The two trials differed in intensity, duration and nature of the exercise and the training status of the subjects. It is not possible to state definitively which of these factors or combination thereof led to the different time course of muscle soreness. However, training status seems unlikely: the inverted U time course of "delayed" muscle soreness has been reported in trained as well as untrained subjects undertaking exercises such as bench-stepping. In perhaps the only direct comparison of soreness in trained and untrained subjects [10], the time course for subjective soreness was remarkably similar in each group, though trained subjects experienced a smaller rise in markers of muscle damage.

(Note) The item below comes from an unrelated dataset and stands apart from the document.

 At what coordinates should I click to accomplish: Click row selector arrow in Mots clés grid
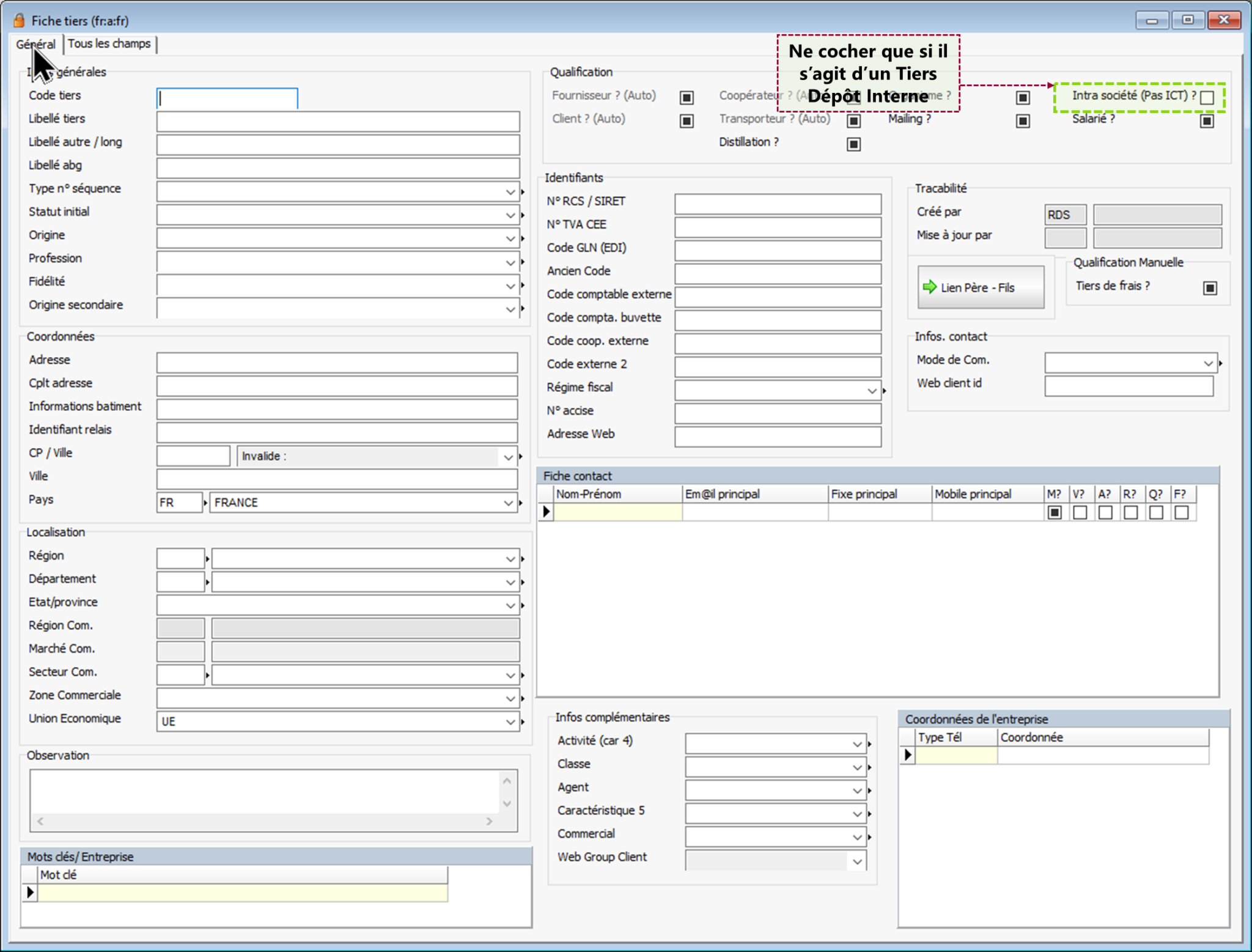(30, 893)
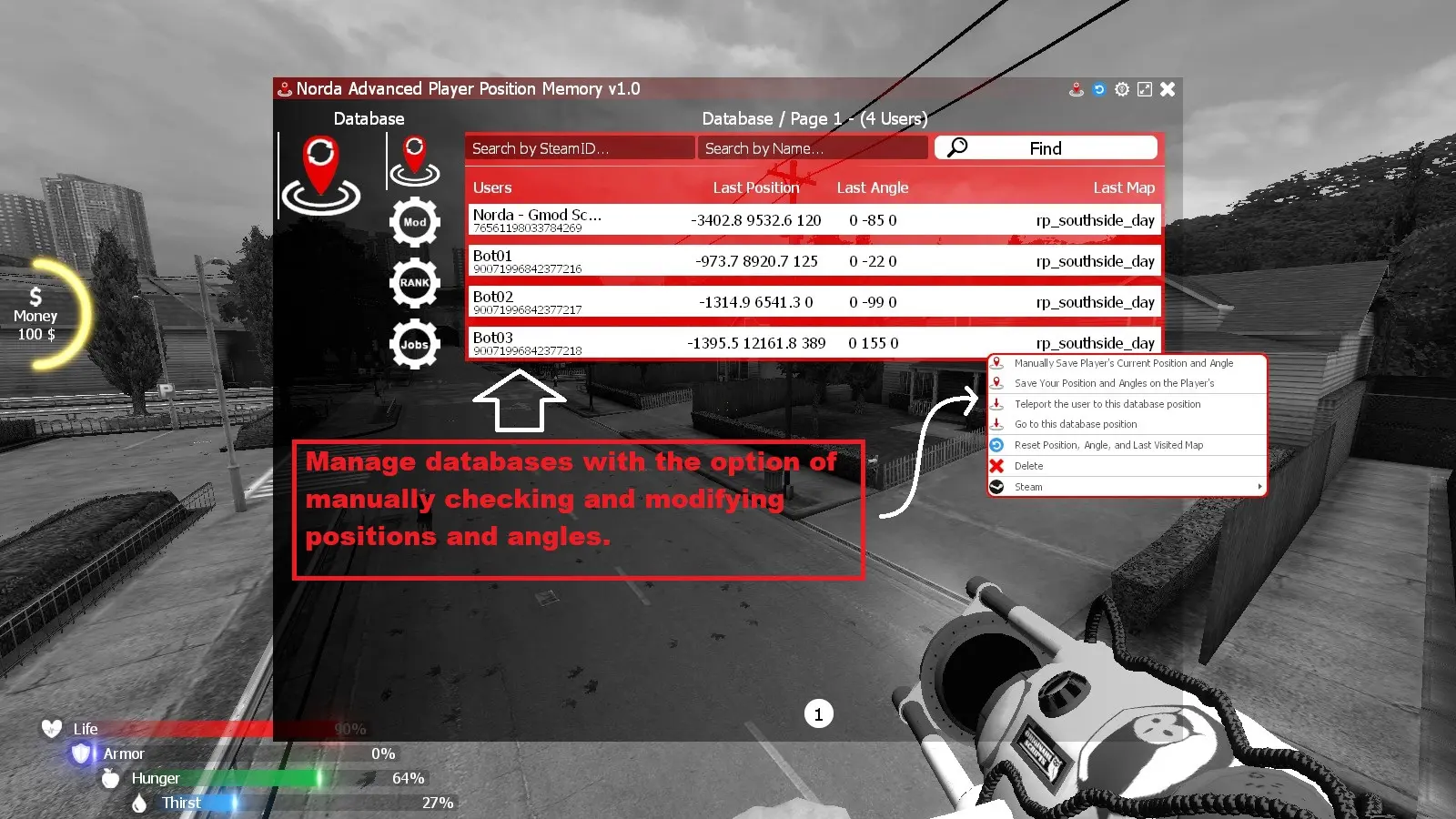Select Go to this database position

coord(1076,424)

It seems more likely that the type of exercise – intensity, duration or type of contraction – influences time course. Most researchers have started from the observation that soreness is most severe after eccentric contractions [14] and have designed regimes which involve short, intense, exhaustive, eccentric exercise, typically of a single muscle group. A typical example would be Rodenburg et al. [6, 7] who designed a complex apparatus involving a pulley system in which subjects slowly lowered a weight by elbow extension. So that subjects did not undertake exercise other than this single eccentric contraction, the weights were lifted back into place by a team of student volunteers (Rodenburg, personal communication). Long-distance running, like most forms of sporting activity, differs from the exercises used in this and other post-exercise soreness studies because it involves a large number of different muscle groups, each of which is subject to a variety of different forms of contraction. It seems plausible that short, intense, exhaustive, eccentric exercise produces physiological changes in muscle that are distinct from exercise involving mixed types of contraction taking place with less intensity over a greater period of time.

One note of caution is that the comparison between the bench-stepping and running trials was not randomized. It may be worth replicating this study as a parallel trial with randomized assignment to different forms of soreness induction. That said, there is a persuasive consistency in the results from different studies. In all three trials of long-distance running, mean soreness was highest at the first follow-up. In all of the numerous laboratory-based studies, soreness showed an inverted U-shaped curve over time.

The results of this study suggest that research in the laboratory setting does not necessarily generalize to areas in which trained athletes engage in their chosen sport. Whether there are characteristics of exercise other than the time course of post-exercise soreness that are different in laboratory and natural sports settings is for other researchers to determine. Further research might also examine the time course of objective correlates of muscle soreness, such as performance decrement, following different forms of exercise.